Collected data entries
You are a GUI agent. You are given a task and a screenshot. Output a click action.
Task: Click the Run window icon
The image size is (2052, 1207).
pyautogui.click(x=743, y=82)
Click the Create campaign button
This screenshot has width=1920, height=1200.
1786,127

## WORK REQUEST
A complete and exact repetition of the entries is required.

## TASK SOLUTION
You are a GUI agent. You are given a task and a screenshot. Output a click action.
Task: Click the Run window icon
The image size is (2052, 1207).
pyautogui.click(x=743, y=82)
Click the Create campaign button
This screenshot has width=1920, height=1200.
1786,127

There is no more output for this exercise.